Excerpt provided

□ □ □

AnomSeer: Reinforcing Multimodal LLMs to Reason for Time-Series Anomaly Detection

TL;DR

AnomSeer tackles time-series anomaly detection with multimodal LLMs by grounding reasoning in precise time-series structure. It introduces expert chain-of-thought (ExpCoT) traces derived from classical TSAD priors and a Time-Series Grounded Policy Optimization (TimerPO) that uses optimal transport to align model reasoning with ExpCoT while orthogonally integrating this signal to avoid interfering with the primary objective. Through RL-based training on synthetic data and evaluation across diverse benchmarks, AnomSeer achieves state-of-the-art classification and localization while generating verifiable, fine-grained reasoning traces. The approach demonstrates strong generalization to unseen and real-world anomalies and offers a practical pathway for faithful, interpretive TSAD with compact backbones.

□ □ □

Provided information

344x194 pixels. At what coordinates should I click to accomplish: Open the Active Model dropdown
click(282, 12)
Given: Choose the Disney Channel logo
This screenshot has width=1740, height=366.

□ □ □

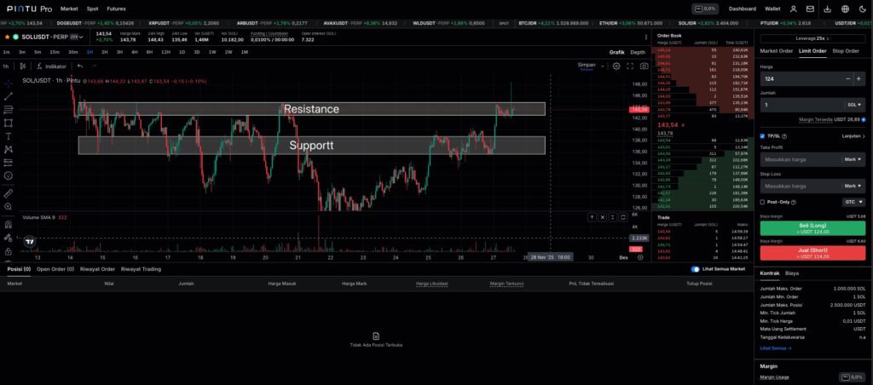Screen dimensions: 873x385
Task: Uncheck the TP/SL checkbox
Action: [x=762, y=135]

□ □ □

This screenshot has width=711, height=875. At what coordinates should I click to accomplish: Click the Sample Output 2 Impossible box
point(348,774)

□ □ □

Rewrite the passage of the AnomSeer summary starting with "AnomSeer: Reinforcing Multimodal" and going on through "with compact backbones.", putting "time-series anomaly detection" in place of "TSAD" each time it occurs.

Result of the exercise
AnomSeer: Reinforcing Multimodal LLMs to Reason for Time-Series Anomaly Detection

TL;DR

AnomSeer tackles time-series anomaly detection with multimodal LLMs by grounding reasoning in precise time-series structure. It introduces expert chain-of-thought (ExpCoT) traces derived from classical time-series anomaly detection priors and a Time-Series Grounded Policy Optimization (TimerPO) that uses optimal transport to align model reasoning with ExpCoT while orthogonally integrating this signal to avoid interfering with the primary objective. Through RL-based training on synthetic data and evaluation across diverse benchmarks, AnomSeer achieves state-of-the-art classification and localization while generating verifiable, fine-grained reasoning traces. The approach demonstrates strong generalization to unseen and real-world anomalies and offers a practical pathway for faithful, interpretive time-series anomaly detection with compact backbones.